GERTZ: CAIRO — TheShi'ite revolt in Yemen has expanded, security sources said.
The Yemeni sources said fighting has intensified between the Yemen Army and the Iranian-backed Believing Youth movement in January. The sources said the military has been using aircraft and artillery to strike Shi'ite rebel positions in the northern province of Saada.
"Such a war will have adverse effects on the country on military, economic and social levels," Shi'ite rebel leader Abdul Malik Al Houthi said.
The Shi'ite revolt, renewed in December 2007, marked the third round of fighting between Iranian-backed rebels and the Sanaa government. The fighters were said to have attacked Yemeni military bases and government installations in Saada, located near the border with Saudi Arabia.
The fighting, which shattered a June 2007 ceasefire, has forced hundreds of people to flee their homes. Most of those who fled came from the Haidan district in Saada.
Sanaa has declared a state of emergency in Saada. Authorities were said to have imposed a curfew from 8 p.m. to 5 a.m. throughout the province.
The military has used Russian-origin MiG-29 fighter-jets to strike Haidan.

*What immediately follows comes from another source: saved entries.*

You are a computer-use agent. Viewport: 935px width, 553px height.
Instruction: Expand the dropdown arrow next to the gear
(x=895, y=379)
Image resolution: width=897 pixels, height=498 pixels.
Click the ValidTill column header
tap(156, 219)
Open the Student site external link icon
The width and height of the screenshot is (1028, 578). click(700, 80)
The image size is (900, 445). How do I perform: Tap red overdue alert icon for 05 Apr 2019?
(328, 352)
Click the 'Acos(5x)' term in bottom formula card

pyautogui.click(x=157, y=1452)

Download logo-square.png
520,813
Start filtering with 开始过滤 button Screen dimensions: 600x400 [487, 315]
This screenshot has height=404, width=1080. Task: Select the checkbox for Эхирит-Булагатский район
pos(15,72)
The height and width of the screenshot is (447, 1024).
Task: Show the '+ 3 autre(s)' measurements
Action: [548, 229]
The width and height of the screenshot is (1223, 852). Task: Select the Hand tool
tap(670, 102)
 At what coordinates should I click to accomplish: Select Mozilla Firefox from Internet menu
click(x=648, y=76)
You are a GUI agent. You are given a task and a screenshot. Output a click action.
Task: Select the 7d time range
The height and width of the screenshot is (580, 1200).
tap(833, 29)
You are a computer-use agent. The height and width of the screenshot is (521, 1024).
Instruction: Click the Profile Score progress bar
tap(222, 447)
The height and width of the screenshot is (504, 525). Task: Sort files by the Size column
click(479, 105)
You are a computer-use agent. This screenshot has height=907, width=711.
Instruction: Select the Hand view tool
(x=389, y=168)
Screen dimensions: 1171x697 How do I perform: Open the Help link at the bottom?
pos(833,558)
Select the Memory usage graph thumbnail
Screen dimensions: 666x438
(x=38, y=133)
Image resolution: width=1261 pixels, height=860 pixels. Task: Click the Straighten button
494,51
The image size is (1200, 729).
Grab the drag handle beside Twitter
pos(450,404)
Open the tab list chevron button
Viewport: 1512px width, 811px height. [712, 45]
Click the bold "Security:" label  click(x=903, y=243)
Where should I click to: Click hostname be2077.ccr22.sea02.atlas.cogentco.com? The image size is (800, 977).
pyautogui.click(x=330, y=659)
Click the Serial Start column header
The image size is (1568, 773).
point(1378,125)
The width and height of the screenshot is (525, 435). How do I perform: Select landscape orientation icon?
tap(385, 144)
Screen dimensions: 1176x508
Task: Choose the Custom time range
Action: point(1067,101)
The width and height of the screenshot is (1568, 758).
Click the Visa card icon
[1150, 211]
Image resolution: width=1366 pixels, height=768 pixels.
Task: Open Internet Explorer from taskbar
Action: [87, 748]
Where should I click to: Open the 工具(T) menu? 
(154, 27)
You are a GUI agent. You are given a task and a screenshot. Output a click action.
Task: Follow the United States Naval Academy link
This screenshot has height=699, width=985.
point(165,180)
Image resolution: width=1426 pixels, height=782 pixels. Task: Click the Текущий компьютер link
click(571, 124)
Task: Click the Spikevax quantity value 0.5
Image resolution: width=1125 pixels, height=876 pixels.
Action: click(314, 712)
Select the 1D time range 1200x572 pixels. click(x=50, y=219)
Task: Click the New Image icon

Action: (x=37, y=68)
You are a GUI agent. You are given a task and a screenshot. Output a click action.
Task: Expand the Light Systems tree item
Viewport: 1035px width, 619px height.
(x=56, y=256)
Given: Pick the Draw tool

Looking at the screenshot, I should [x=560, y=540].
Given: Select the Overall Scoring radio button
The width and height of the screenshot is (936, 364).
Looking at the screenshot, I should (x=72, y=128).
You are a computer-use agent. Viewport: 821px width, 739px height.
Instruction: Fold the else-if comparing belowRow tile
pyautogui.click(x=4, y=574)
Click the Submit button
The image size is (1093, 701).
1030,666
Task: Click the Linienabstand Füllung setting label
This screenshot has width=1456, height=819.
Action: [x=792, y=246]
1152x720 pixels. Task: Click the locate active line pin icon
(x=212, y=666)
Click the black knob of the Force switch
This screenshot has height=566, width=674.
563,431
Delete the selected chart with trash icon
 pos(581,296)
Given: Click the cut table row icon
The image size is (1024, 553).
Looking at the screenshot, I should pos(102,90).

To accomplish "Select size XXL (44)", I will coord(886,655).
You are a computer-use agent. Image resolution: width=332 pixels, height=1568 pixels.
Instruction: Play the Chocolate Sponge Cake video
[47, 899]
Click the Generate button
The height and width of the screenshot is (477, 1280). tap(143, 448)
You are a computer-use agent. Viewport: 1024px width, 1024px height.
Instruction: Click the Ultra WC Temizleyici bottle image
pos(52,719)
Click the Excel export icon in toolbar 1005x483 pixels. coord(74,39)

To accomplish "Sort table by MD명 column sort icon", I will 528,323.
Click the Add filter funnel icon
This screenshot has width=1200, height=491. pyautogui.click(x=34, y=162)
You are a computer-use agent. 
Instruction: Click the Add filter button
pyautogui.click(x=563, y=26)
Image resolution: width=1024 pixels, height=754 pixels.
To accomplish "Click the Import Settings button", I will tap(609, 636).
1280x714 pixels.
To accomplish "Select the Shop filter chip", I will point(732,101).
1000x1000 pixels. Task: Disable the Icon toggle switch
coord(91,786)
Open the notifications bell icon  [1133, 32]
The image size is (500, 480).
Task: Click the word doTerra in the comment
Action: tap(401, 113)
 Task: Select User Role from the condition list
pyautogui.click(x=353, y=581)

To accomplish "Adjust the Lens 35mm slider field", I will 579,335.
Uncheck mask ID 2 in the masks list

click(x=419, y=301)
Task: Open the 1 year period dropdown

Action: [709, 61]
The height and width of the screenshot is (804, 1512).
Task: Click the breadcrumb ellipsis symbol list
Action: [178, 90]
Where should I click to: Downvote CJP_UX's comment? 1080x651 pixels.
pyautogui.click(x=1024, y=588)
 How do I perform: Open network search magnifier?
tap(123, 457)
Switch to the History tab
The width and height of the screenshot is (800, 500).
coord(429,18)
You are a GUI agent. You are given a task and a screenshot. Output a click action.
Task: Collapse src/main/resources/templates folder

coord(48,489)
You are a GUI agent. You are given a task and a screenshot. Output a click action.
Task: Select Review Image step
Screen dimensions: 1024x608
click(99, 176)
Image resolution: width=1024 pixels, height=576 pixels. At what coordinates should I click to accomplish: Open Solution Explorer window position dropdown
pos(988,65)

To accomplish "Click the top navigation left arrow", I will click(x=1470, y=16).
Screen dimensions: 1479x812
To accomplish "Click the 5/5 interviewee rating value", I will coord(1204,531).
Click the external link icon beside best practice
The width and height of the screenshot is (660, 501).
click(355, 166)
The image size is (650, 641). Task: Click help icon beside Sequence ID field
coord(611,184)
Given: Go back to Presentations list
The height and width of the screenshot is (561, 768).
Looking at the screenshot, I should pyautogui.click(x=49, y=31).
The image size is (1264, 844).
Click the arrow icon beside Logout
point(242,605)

The sources said air attacks were heavy over the weekend.
"The military attacked the area with missiles and artillery, destroying tens of houses and farms," Abu Akram, identified as a Shi'ite rebel, said.
Abu Akram said the Shi'ite revolt was renewed on Dec. 27 when Yemeni authorities stopped a Shi'ite religious celebration. He said scores of Al Houthi supporters were arrested.